WHAT NEEDS TO BE DONE:
The reply should hold every line of the data below, unchanged, and none of the pictures.
=== Section Start ===
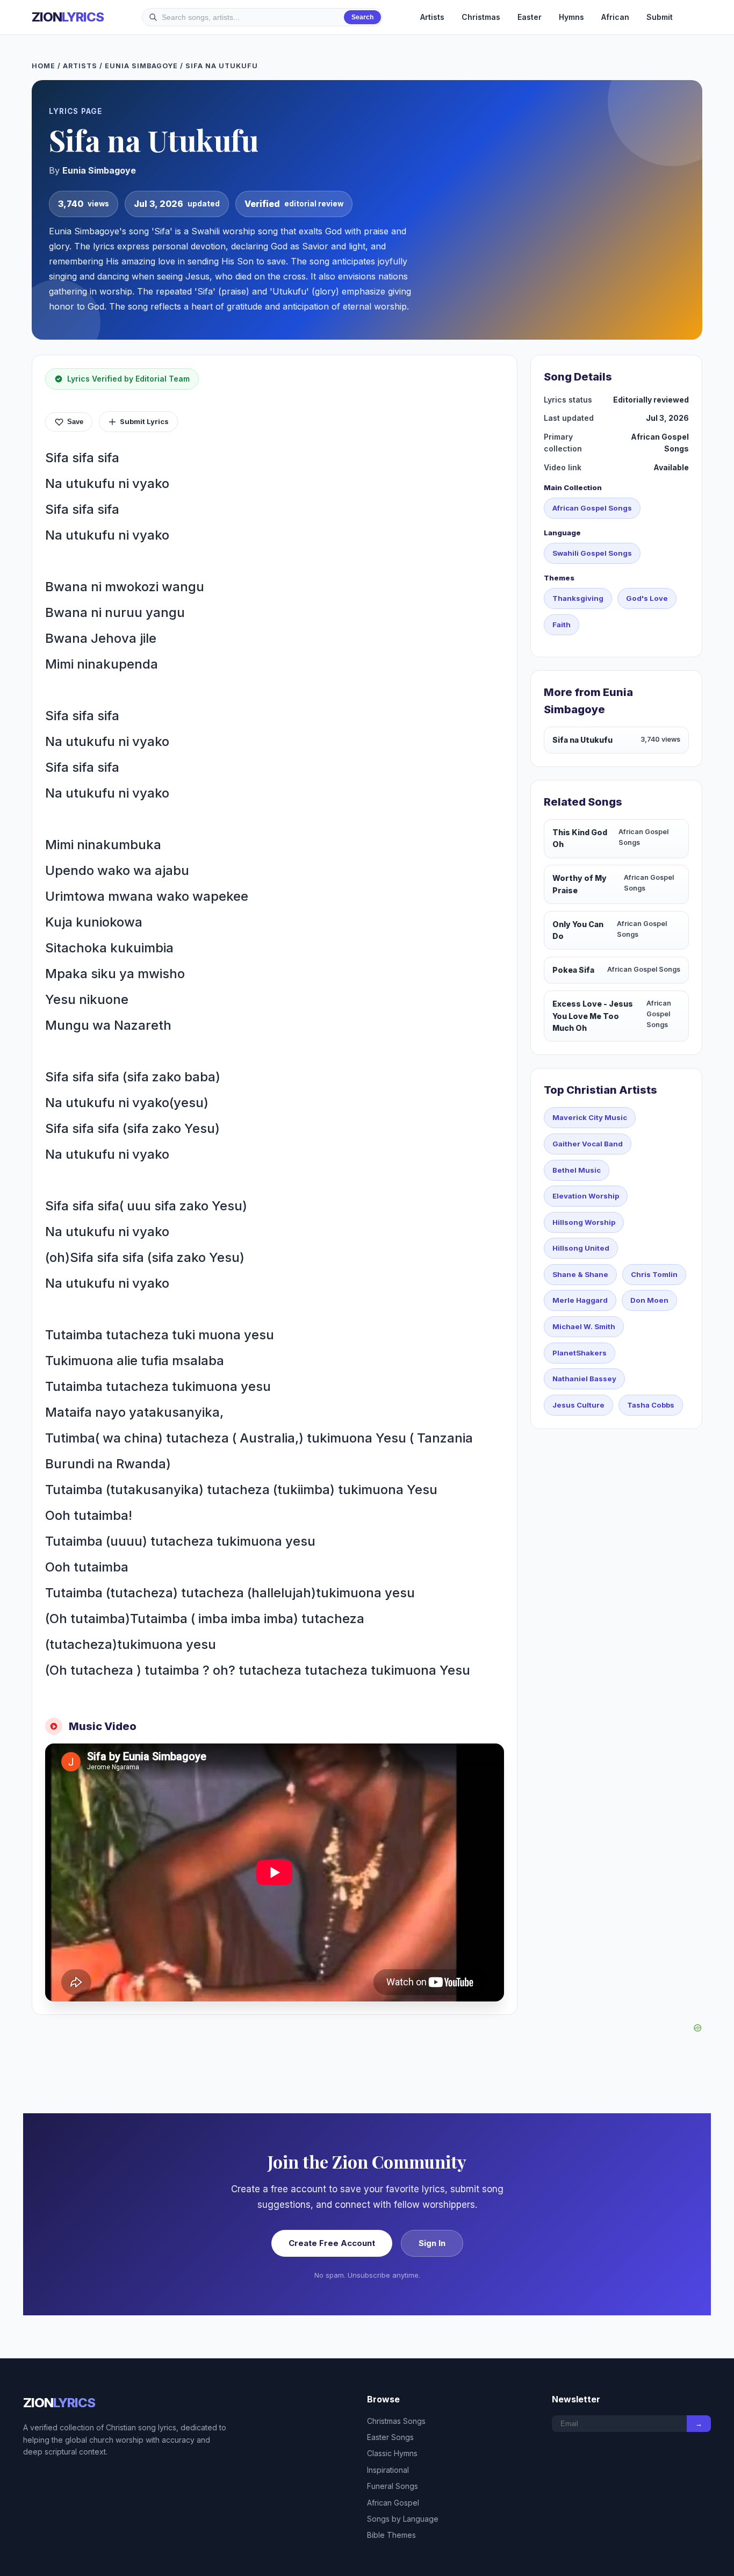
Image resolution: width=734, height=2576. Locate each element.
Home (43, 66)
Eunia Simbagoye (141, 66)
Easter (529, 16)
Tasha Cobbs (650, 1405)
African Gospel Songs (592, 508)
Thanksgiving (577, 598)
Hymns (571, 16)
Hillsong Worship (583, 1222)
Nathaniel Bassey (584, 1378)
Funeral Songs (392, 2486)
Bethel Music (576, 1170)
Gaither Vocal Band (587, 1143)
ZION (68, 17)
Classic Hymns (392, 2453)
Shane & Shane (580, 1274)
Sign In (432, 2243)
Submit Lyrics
=== Section End ===
ANSWER:
Image resolution: width=734, height=2576. Locate each element.
Home (43, 66)
Eunia Simbagoye (141, 66)
Easter (529, 16)
Tasha Cobbs (650, 1405)
African Gospel Songs (592, 508)
Thanksgiving (577, 598)
Hymns (571, 16)
Hillsong Worship (583, 1222)
Nathaniel Bassey (584, 1378)
Funeral Songs (392, 2486)
Bethel Music (576, 1170)
Gaither Vocal Band (587, 1143)
ZION (68, 17)
Classic Hymns (392, 2453)
Shane & Shane (580, 1274)
Sign In (432, 2243)
Submit Lyrics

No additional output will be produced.